# QUOTED TEXT
Governments are believed to play a key a key role in the performance of REITs as they create sound infrastructure for the development of financial and real estate markets. This means that governments are responsible for setting free the growth potential for REITs (Newell et al., 2009). After the U.S. and the above mentioned Asian countries introduced REITs into the market, the efficiency and the liquidity of their real estate markets increased and this was also accompanied by the growth of corporate governance and the distribution of information. REITs also brought about legal and regulatory changes into these markets and also increased the trust form investors. Ooi, Newell, and Sing (2006) indicated that REITs brought various positive effects into the Asian states economy and this encouraged China to think of introducing REITs into the economy.
REITs in China
China began trials on REIT s back in 2002 after the Chinese government found out that REITs and real estate debt had a strong growth potential in the market as a result of the huge market capitalization of commercial properties and commercial mortgages in China at that moment (Minye and Yongheng, 2008). For long periods of time, commercial banks, the Chinese government as well as some investors have owned almost all the quality reals estates in China (Wang, Sun and Chen, 2008). The Chinese government understood that REITs are more advantageous in that they do not need all the financing form banks and that investors can unite and contribute capital and be able to own a real estate and hence participate in the growth of the Chinese economy. However, legal and procedural difficulties have prevented the commencement of REITs in China.
Characteristics of REITs
The Real Estate Investment Trust (REIT) in China has been in existed for quite some time and has various characteristics that differentiate it from other REITs in other parts of the world such as in the U.S. and in the Asian countries. First, REITs in China are not exempted from taxation (Cao, 2006). This concept has been termed as a barrier and holds back the growth of REITs especially in a country like China, which is an emerging powerhouse in this field For REITs in chine, the policy and the regime of tax remains a critical issue since it determines the rate of growth of the real estate industry. The second characteristic of REITs in China is that they are used to provide finance to investors, land owners and property developers (Dai, 2007). This means that owners and developers of property can own property such as commercial buildings form whose spaces can be rented and this brings income in the form of rent.

# EXCERPTED DATA
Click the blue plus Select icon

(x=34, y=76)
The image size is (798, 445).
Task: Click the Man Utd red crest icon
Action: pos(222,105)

# LIST OF TASKS
**1)** Answer these about the text on REITs in China:
(a) In what year did China begin trials on REITs?
(b) What do governments create that gives them a key role in how REITs perform?
(c) What is the first characteristic given that sets REITs in China apart?
**2)** Reproduce the text on REITs in China word for word, starting with "Governments are believed" and going on through "into the economy.".

# TASK ANSWERS
**1)**
(a) 2002.
(b) Sound infrastructure for the development of financial and real estate markets.
(c) REITs in China are not exempted from taxation.

**2)**
Governments are believed to play a key a key role in the performance of REITs as they create sound infrastructure for the development of financial and real estate markets. This means that governments are responsible for setting free the growth potential for REITs (Newell et al., 2009). After the U.S. and the above mentioned Asian countries introduced REITs into the market, the efficiency and the liquidity of their real estate markets increased and this was also accompanied by the growth of corporate governance and the distribution of information. REITs also brought about legal and regulatory changes into these markets and also increased the trust form investors. Ooi, Newell, and Sing (2006) indicated that REITs brought various positive effects into the Asian states economy and this encouraged China to think of introducing REITs into the economy.